### EXERCISE
Edit the lines below, starting at the line that has "You are a computer-use" and stopping after the line that has "coord(179,136)". Swap "dropdown" for "drop-down list", keep everything else unchanged, and return only those lines.
======== AVAILABLE DATA
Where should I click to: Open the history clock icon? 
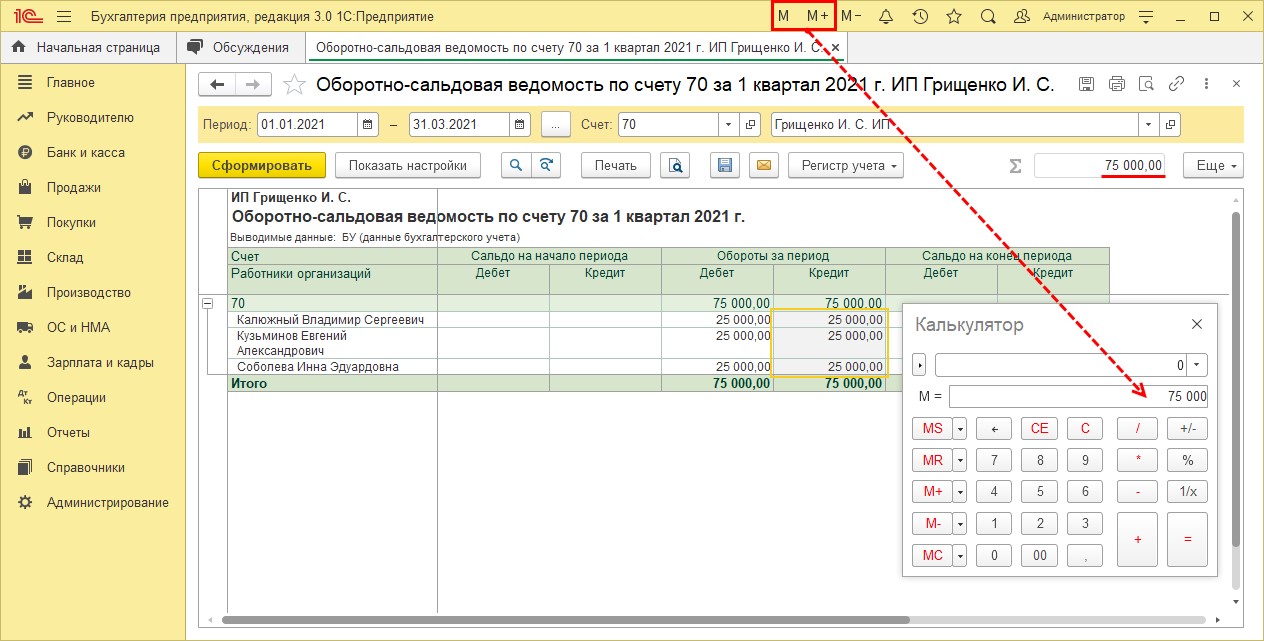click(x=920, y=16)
================
======== AVAILABLE DATA
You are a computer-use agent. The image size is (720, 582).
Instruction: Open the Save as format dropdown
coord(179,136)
================
### CORRECT RESULT
You are a computer-use agent. The image size is (720, 582).
Instruction: Open the Save as format drop-down list
coord(179,136)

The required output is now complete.